==== Listed entries ====

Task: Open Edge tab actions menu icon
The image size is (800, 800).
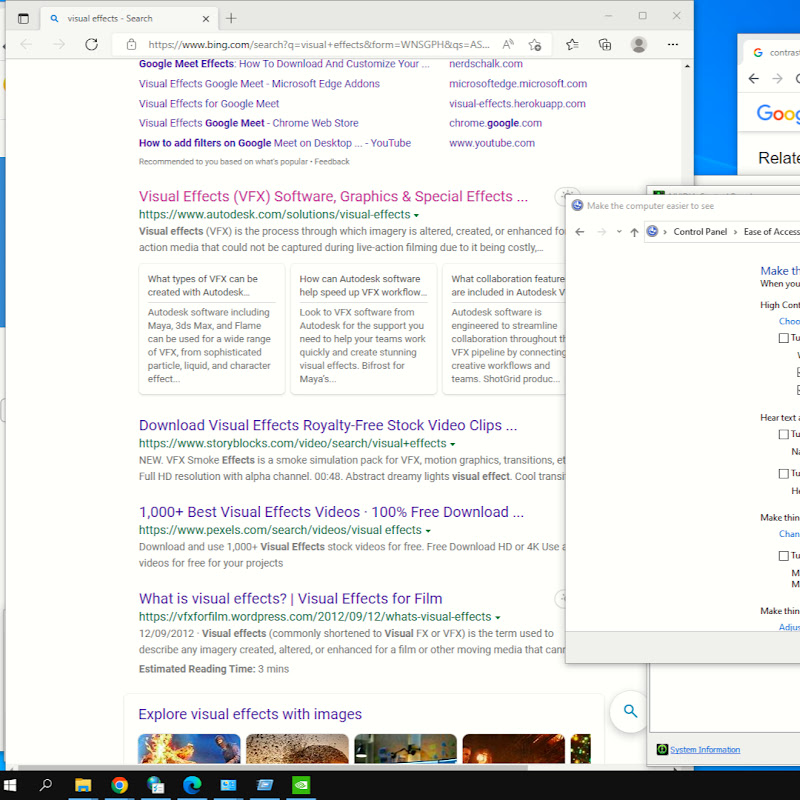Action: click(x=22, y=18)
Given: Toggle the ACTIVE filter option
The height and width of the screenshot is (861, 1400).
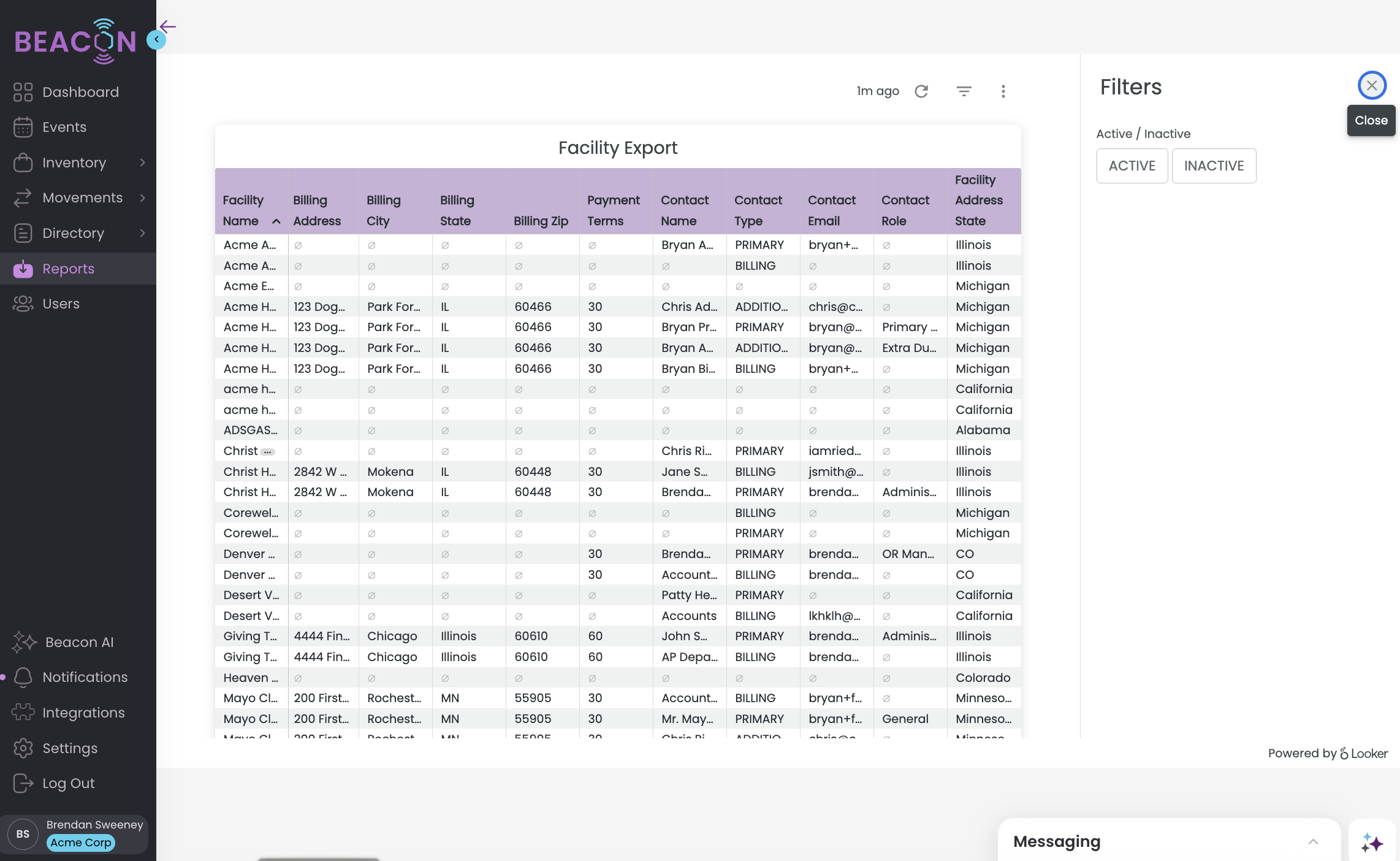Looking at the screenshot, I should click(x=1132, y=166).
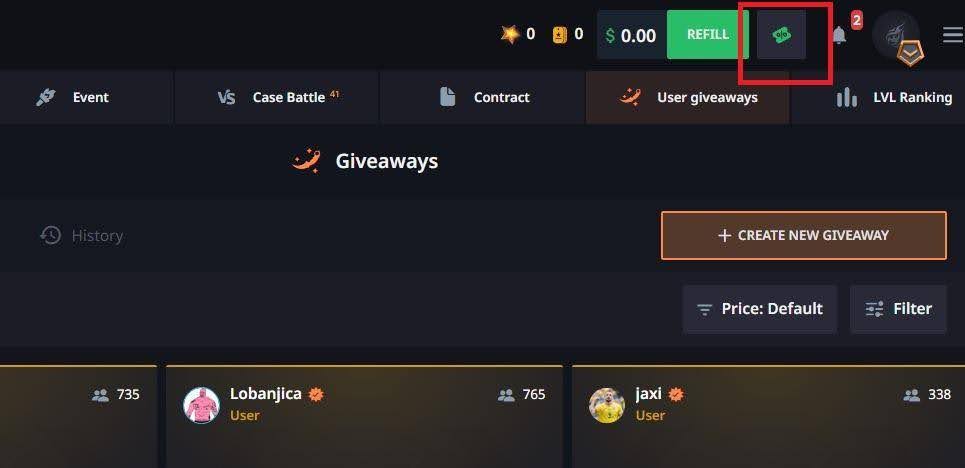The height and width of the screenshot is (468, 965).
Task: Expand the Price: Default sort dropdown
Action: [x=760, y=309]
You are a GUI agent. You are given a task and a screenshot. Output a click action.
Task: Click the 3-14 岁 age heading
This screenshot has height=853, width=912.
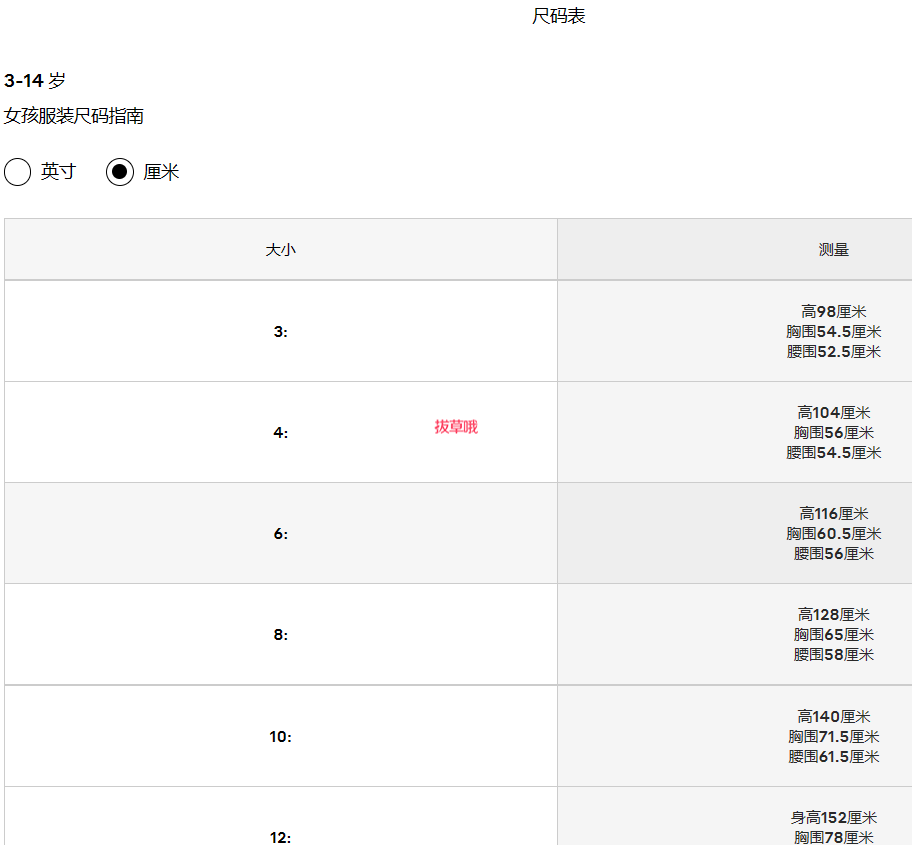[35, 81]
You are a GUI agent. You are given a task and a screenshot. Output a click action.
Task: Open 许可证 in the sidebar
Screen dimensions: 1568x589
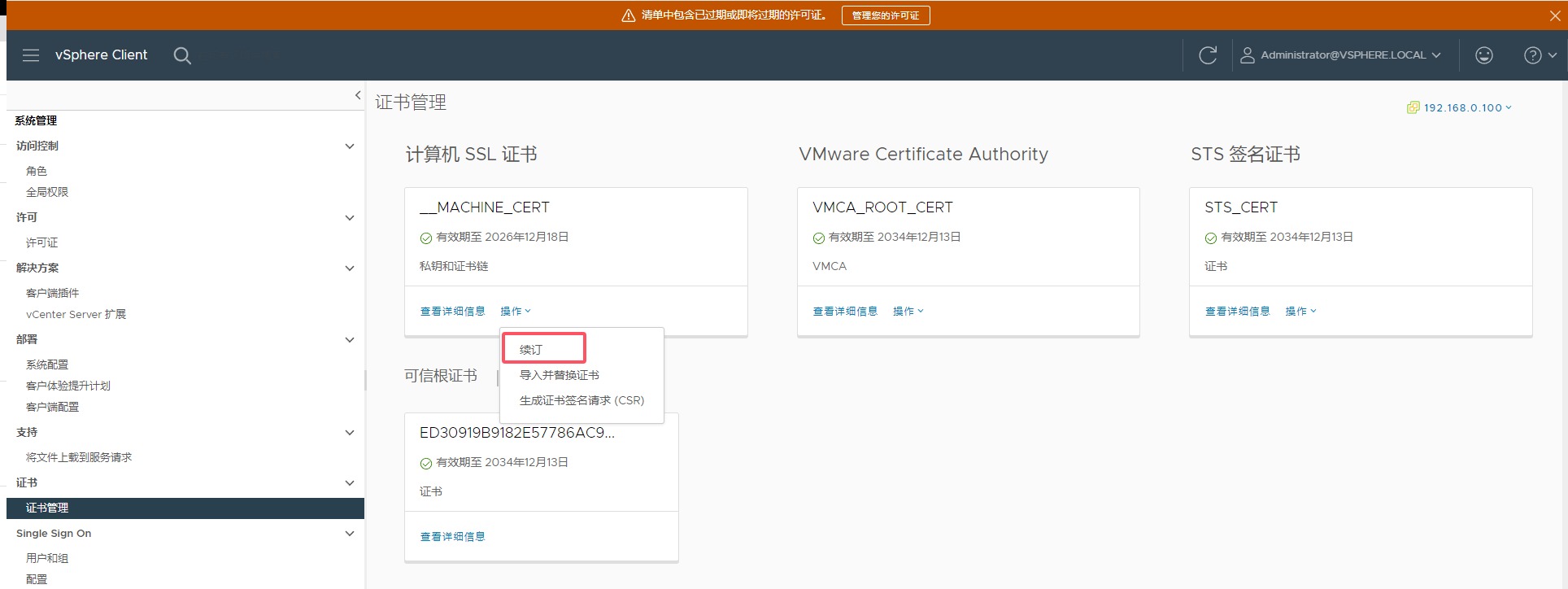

====

### What you should do
Could you arrange every line of the listing above as a numbered list, skipping blank lines and leaving the pictures out?

### Output for this exercise
1. Task: Open Edge tab actions menu icon
2. The image size is (800, 800).
3. Action: click(x=22, y=18)
4. Given: Toggle the ACTIVE filter option
5. The height and width of the screenshot is (861, 1400).
6. Looking at the screenshot, I should click(x=1132, y=166).
7. The height and width of the screenshot is (468, 965).
8. Task: Expand the Price: Default sort dropdown
9. Action: [x=760, y=309]
10. You are a GUI agent. You are given a task and a screenshot. Output a click action.
11. Task: Click the 3-14 岁 age heading
12. This screenshot has height=853, width=912.
13. [35, 81]
14. You are a GUI agent. You are given a task and a screenshot. Output a click action.
15. Task: Open 许可证 in the sidebar
16. Screen dimensions: 1568x589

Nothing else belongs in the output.